How (and why) we rewrote our production C++ frontend infrastructure in Rust

24 points by abareplace 12 hours ago on lobsters | 2 comments

“Should we convert our _____ code to Rust?” is a question that comes up a lot. And a lot of the time the right answer is a pretty firm, “No.” So I thought it might be beneficial (and hopefully interesting) to walk through a case where the code involved was incredibly you-cannot-fuck-this-up business-critical and when we asked that question about it, we came back with a yes. Here’s what it was, how we got to that answer, and what we did about it.

First off, when we say “frontend” we don’t mean what most of the world (and most of our members) think of as frontend. Our frontend consists of the servers that sit out in front of member sites to perform caching, proxying, routing, access control, and TLS.

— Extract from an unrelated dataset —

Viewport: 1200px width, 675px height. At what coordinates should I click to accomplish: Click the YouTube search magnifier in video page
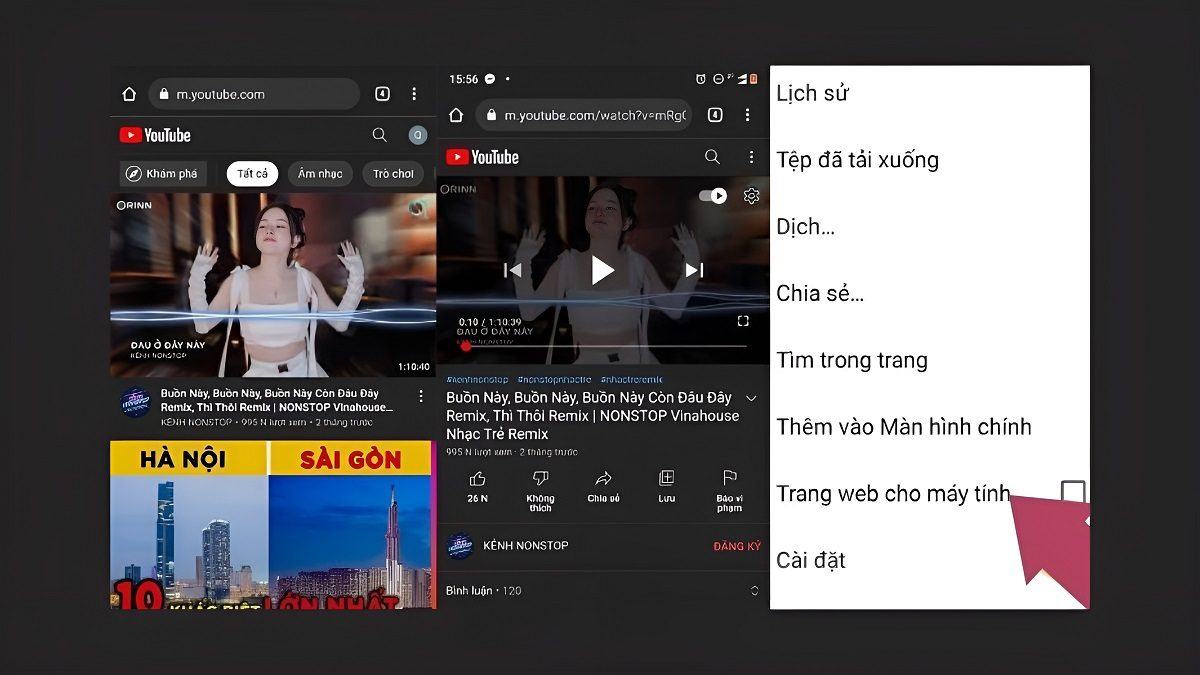tap(712, 157)
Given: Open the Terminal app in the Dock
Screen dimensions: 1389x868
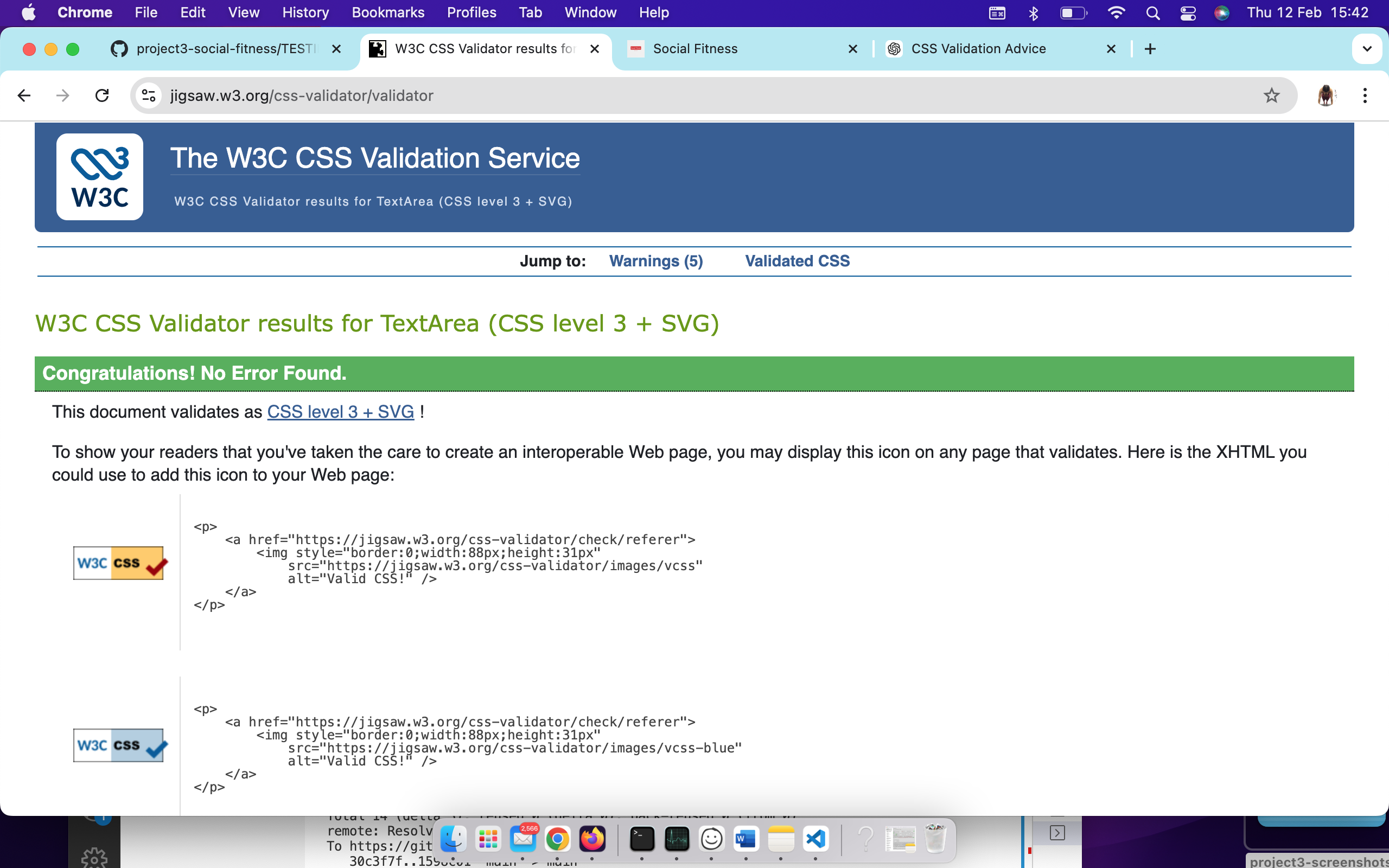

Now, when people think about that stuff, if they think about it at all, they generally think of it as the Apache part of their hosting. Which is… correct but incomplete. Yes, Apache is running on the frontend servers. But it takes no less than four custom Apache modules to make our service work. One of those modules takes essentially all of the decision-making about incoming requests out of Apache and passes it over to a custom server process (“nfsncore”) written in C++. When you add custom IP access controls in the UI, it’s nfsncore that applies them to incoming requests. When you set up a bunch of proxies to route to various custom daemons on your site, it’s nfsncore that figures out which one incoming requests should use. It handles redirecting to the right alias. It handles wildcard aliases (for the I think two people using them). It does your Strict-Transport-Security. It handles maintenance mode. It handles offline sites. It catches ACME requests needed to refresh your TLS certificates. It does a bunch of checks to get rid of stupid, broken requests.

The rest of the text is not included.